I've compressed Llama-2-7B using basic AutoGPTQ using transformers.
from transformers import AutoModelForCausalLM, AutoTokenizer
from optimum.gptq import GPTQQuantizer, load_quantized_model
import torch
model_name = "meta-llama/Llama-2-7b-chat-hf"
tokenizer = AutoTokenizer.from_pretrained(model_name)
model = AutoModelForCausalLM.from_pretrained(model_name, torch_dtype=torch.float16)
quantizer = GPTQQuantizer(bits=4, dataset="c4", model_seqlen = 2048)
quantized_model = quantizer.quantize_model(model, tokenizer)
save_folder = "directory/"
quantizer.save(model, save_folder)
tokenizer.save_pretrained(save_folder)
Once the model is saved, I am trying to generate the answers using the following command
python gen_model_answer.py --model-path directory/ --model-id llama-2-7b-gptq-4
But this throws the following error -
File "/home/ubuntu/anaconda3/envs/compress_align/lib/python3.9/site-packages/torch/utils/_contextlib.py", line 116, in decorate_context
return func(*args, **kwargs)
File "/home/ubuntu/Compress_Align/FastChat/fastchat/llm_judge/gen_model_answer.py", line 103, in get_model_answers
model, tokenizer = load_model(
File "/home/ubuntu/Compress_Align/FastChat/fastchat/model/model_adapter.py", line 379, in load_model
model, tokenizer = adapter.load_model(model_path, kwargs)
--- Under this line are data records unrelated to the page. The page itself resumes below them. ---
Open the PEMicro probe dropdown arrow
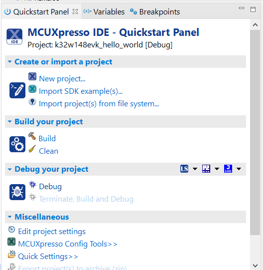 click(x=217, y=169)
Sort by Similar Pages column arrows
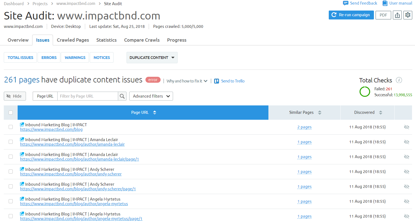The image size is (415, 223). pyautogui.click(x=320, y=112)
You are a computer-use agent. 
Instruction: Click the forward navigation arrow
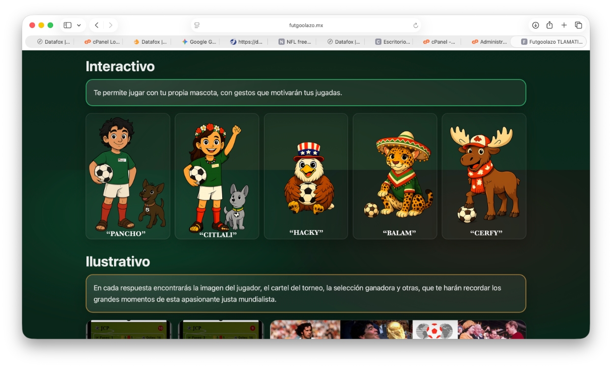110,25
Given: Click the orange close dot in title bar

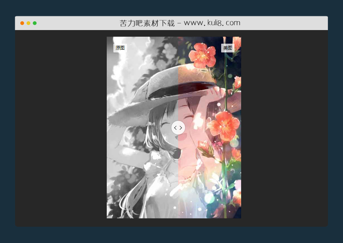Looking at the screenshot, I should point(22,23).
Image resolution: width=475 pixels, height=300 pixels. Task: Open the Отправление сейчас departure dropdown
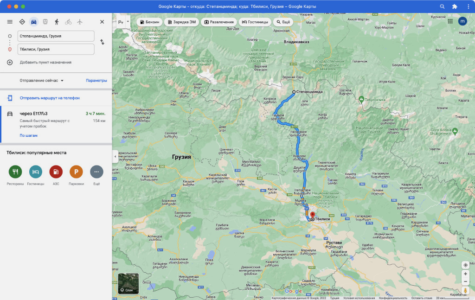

File "/home/ubuntu/Compress_Align/FastChat/fastchat/model/model_adapter.py", line 124, in load_model
model = AutoModelForCausalLM.from_pretrained(
File "/home/ubuntu/anaconda3/envs/compress_align/lib/python3.9/site-packages/transformers/models/auto/auto_factory.py", line 563, in from_pretrained
return model_class.from_pretrained(
File "/home/ubuntu/anaconda3/envs/compress_align/lib/python3.9/site-packages/transformers/modeling_utils.py", line 3823, in from_pretrained
hf_quantizer.postprocess_model(model)
File "/home/ubuntu/anaconda3/envs/compress_align/lib/python3.9/site-packages/transformers/quantizers/base.py", line 195, in postprocess_model
return self._process_model_after_weight_loading(model, **kwargs)
File "/home/ubuntu/anaconda3/envs/compress_align/lib/python3.9/site-packages/transformers/quantizers/quantizer_gptq.py", line 80, in _process_model_after_weight_loading
model = self.optimum_quantizer.post_init_model(model)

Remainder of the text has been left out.